SET TASK ▸ Render the items below as a numbered list, from their first line up to and including the line with "pyautogui.click(x=192, y=212)", and leave out any blank lines.

Item-locating records
_ _ _ _ _

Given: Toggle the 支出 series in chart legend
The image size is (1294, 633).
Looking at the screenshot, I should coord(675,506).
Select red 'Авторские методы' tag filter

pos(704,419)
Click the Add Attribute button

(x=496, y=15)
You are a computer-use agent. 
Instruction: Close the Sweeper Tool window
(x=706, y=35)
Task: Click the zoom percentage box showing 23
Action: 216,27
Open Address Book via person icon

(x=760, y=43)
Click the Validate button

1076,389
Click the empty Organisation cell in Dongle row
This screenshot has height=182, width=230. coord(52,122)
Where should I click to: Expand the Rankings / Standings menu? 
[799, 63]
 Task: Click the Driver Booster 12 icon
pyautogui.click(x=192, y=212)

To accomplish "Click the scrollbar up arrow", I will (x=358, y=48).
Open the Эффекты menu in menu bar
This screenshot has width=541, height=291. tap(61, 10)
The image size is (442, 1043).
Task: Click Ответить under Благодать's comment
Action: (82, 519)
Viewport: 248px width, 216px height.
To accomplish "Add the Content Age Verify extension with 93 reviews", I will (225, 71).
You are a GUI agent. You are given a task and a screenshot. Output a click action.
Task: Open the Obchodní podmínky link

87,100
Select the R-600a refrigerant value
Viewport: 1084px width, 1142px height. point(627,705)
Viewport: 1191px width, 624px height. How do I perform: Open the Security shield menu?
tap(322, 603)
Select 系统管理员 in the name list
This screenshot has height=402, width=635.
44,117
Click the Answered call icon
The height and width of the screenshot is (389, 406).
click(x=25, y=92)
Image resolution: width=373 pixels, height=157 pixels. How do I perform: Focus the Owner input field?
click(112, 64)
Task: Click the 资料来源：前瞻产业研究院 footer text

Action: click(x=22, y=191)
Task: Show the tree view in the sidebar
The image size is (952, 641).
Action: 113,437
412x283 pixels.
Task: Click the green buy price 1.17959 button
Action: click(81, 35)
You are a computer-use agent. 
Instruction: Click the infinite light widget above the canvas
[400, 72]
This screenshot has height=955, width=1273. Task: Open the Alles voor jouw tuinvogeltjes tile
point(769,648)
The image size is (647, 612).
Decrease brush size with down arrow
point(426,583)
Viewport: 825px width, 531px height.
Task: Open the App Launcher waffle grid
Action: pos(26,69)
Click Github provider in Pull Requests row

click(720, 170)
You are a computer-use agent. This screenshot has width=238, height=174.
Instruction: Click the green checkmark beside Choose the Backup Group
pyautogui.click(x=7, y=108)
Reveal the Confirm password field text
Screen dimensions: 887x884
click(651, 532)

_ _ _ _ _

COMPLETE OUTPUT ▸
1. Given: Toggle the 支出 series in chart legend
2. The image size is (1294, 633).
3. Looking at the screenshot, I should coord(675,506).
4. Select red 'Авторские методы' tag filter
5. pos(704,419)
6. Click the Add Attribute button
7. (x=496, y=15)
8. You are a computer-use agent. 
9. Instruction: Close the Sweeper Tool window
10. (x=706, y=35)
11. Task: Click the zoom percentage box showing 23
12. Action: 216,27
13. Open Address Book via person icon
14. (x=760, y=43)
15. Click the Validate button
16. 1076,389
17. Click the empty Organisation cell in Dongle row
18. This screenshot has height=182, width=230. coord(52,122)
19. Where should I click to: Expand the Rankings / Standings menu? 
20. [799, 63]
21.  Task: Click the Driver Booster 12 icon
22. pyautogui.click(x=192, y=212)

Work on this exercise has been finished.